(Data records begins)

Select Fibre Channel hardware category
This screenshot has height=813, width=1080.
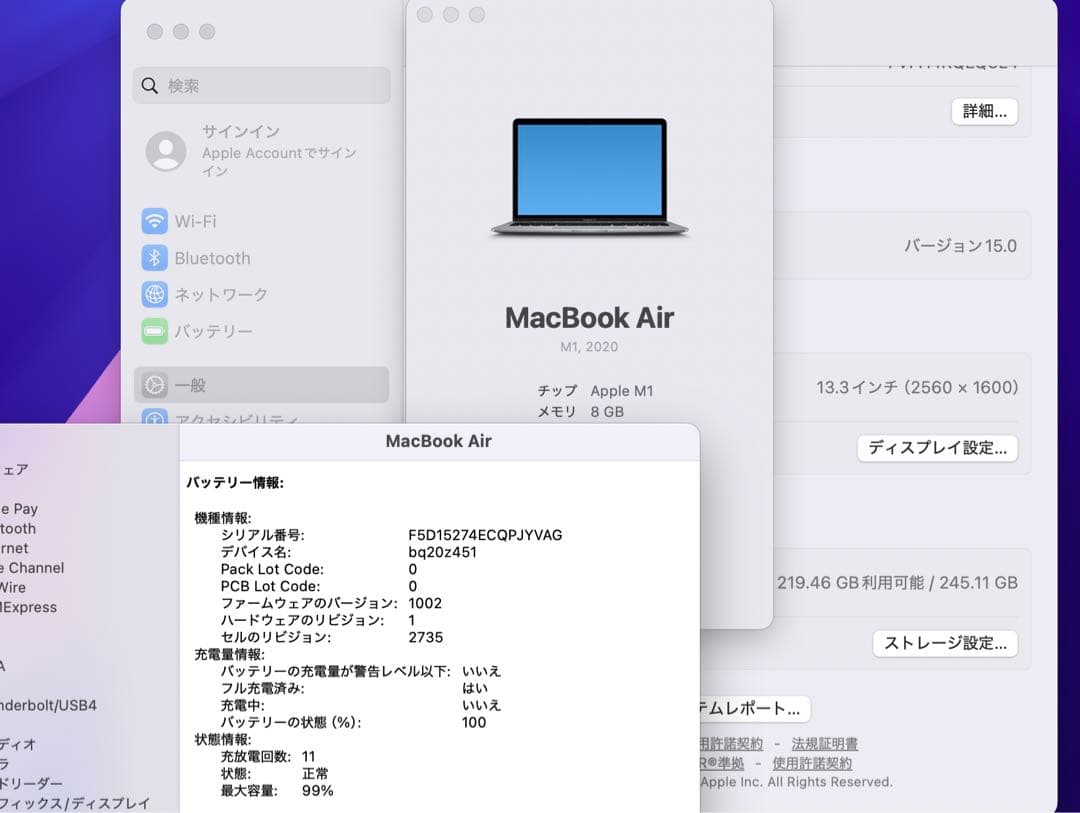[32, 568]
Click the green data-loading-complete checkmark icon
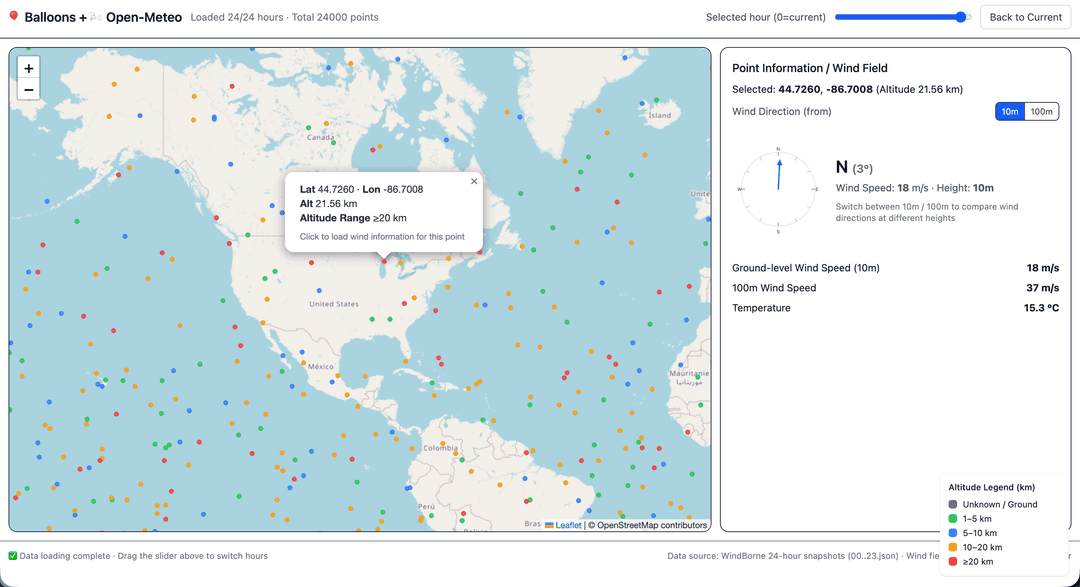This screenshot has height=587, width=1080. [x=14, y=555]
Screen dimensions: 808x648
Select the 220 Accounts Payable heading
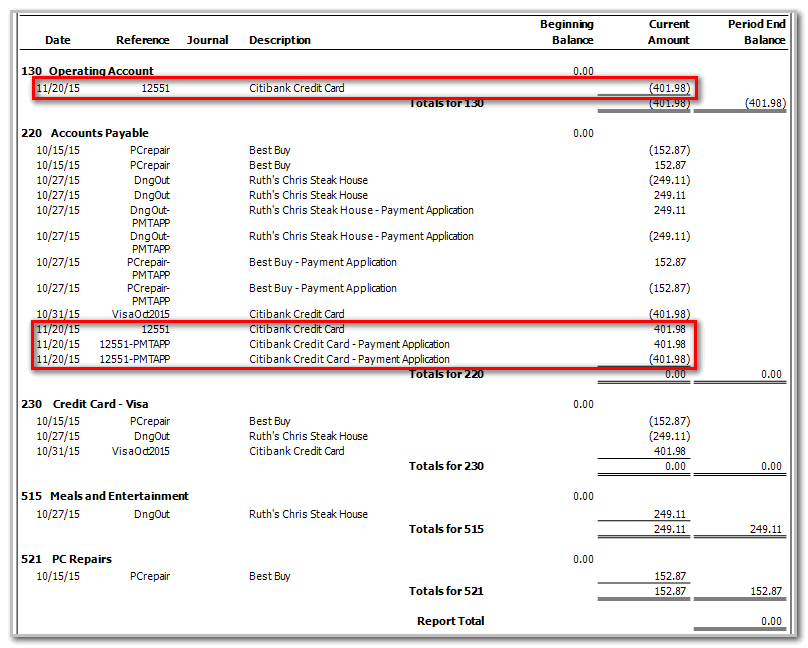[85, 133]
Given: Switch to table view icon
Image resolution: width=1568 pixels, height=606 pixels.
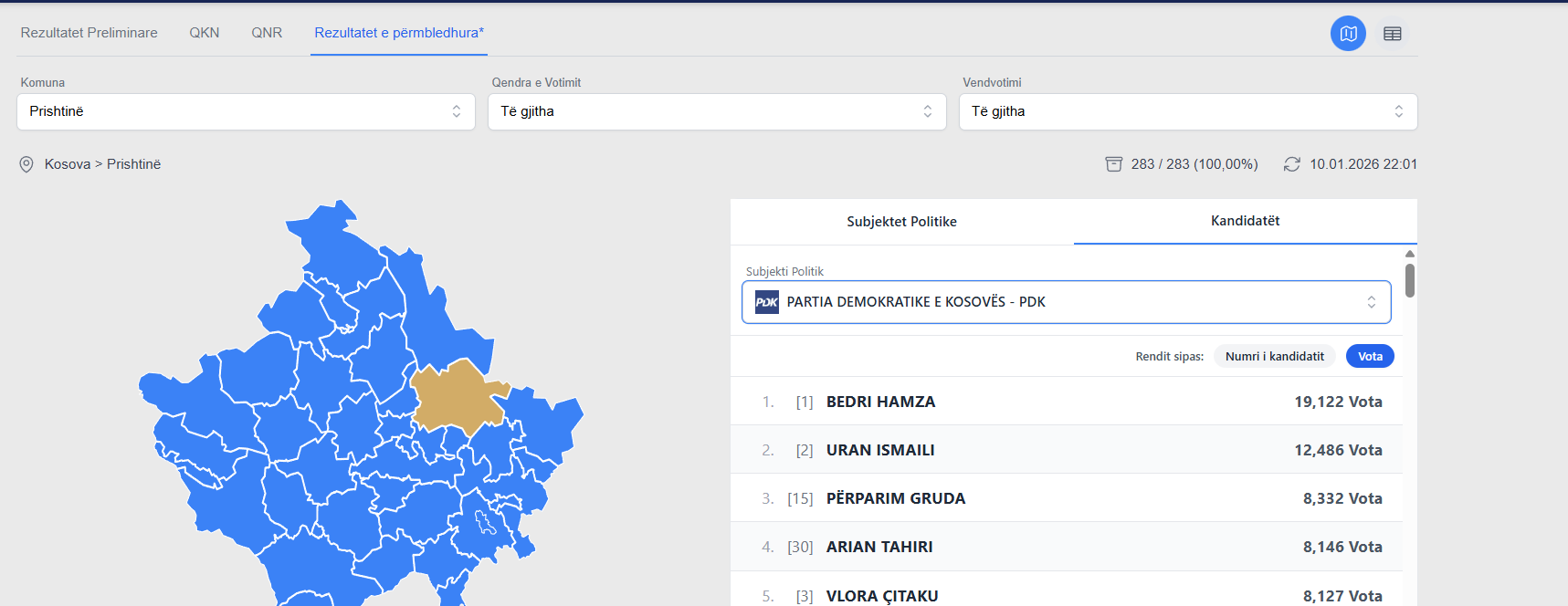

(Data records ends)

What the task asks
Without the pictures, retype all of the data above exactly.

Task response
Select Fibre Channel hardware category
This screenshot has height=813, width=1080.
[32, 568]
Click the green data-loading-complete checkmark icon
This screenshot has height=587, width=1080. [x=14, y=555]
Screen dimensions: 808x648
Select the 220 Accounts Payable heading
[85, 133]
Given: Switch to table view icon
Image resolution: width=1568 pixels, height=606 pixels.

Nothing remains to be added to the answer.